Please return exactly the line that contains "How do I perform: Click" and every line after it, through the last line of the records below, with no pictures.

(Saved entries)
*** Block opens ***

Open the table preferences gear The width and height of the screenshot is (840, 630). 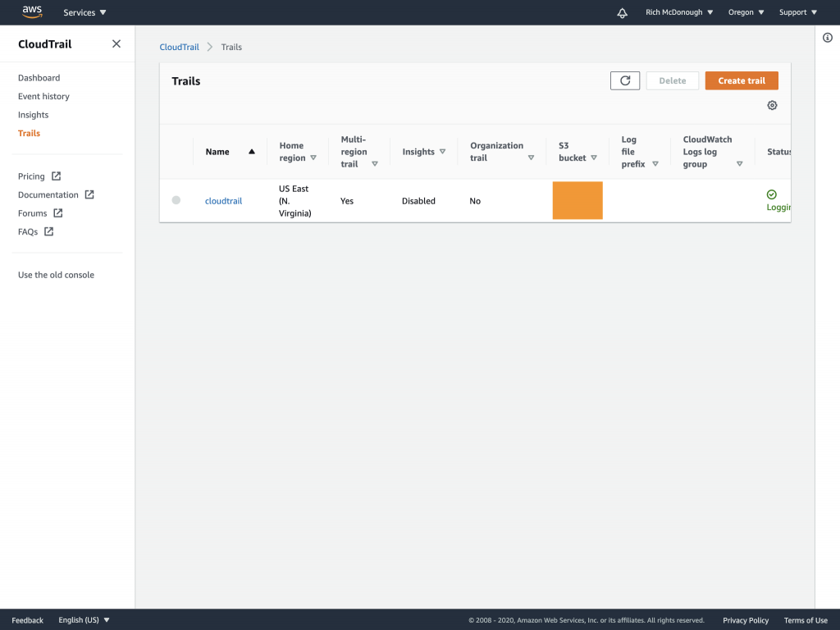click(x=771, y=105)
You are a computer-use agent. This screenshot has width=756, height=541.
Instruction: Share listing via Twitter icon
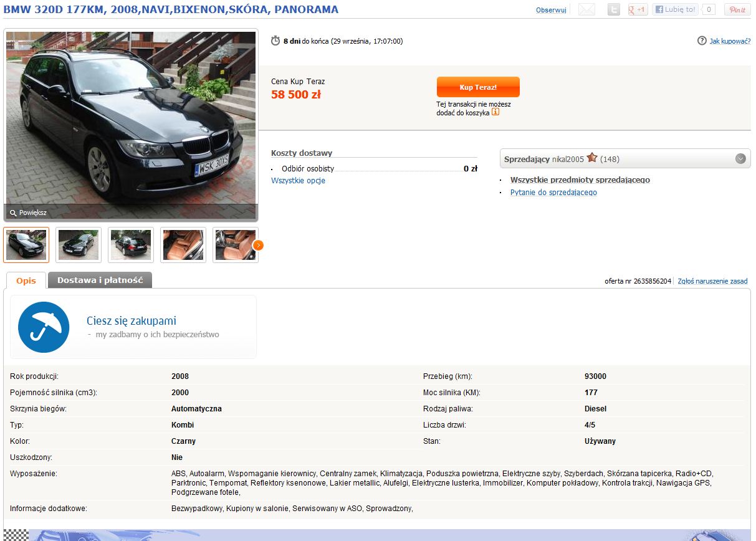[x=614, y=9]
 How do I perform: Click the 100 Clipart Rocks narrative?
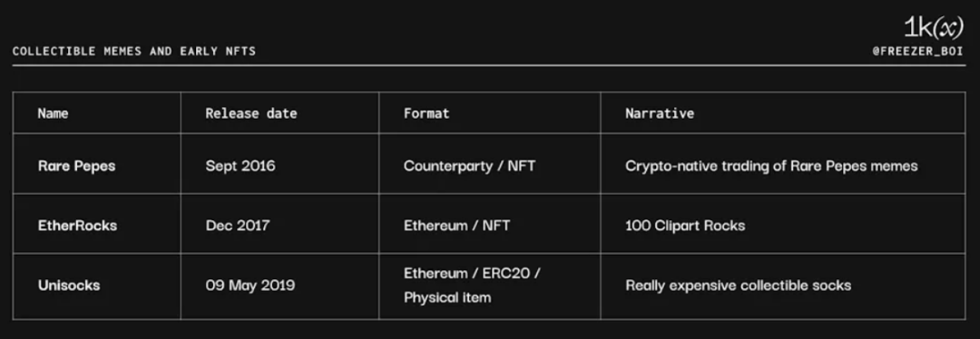click(x=685, y=226)
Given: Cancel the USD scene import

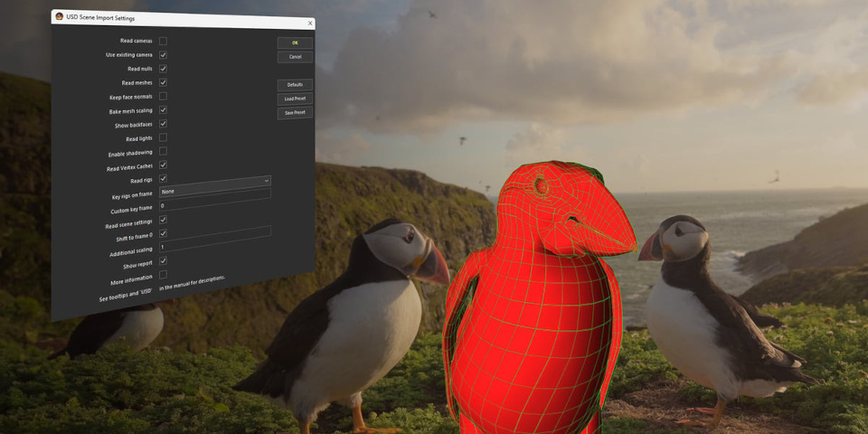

*** Block closes ***

▶ **Output for this exercise**
 How do I perform: Click the 100 Clipart Rocks narrative?
click(x=685, y=226)
Given: Cancel the USD scene import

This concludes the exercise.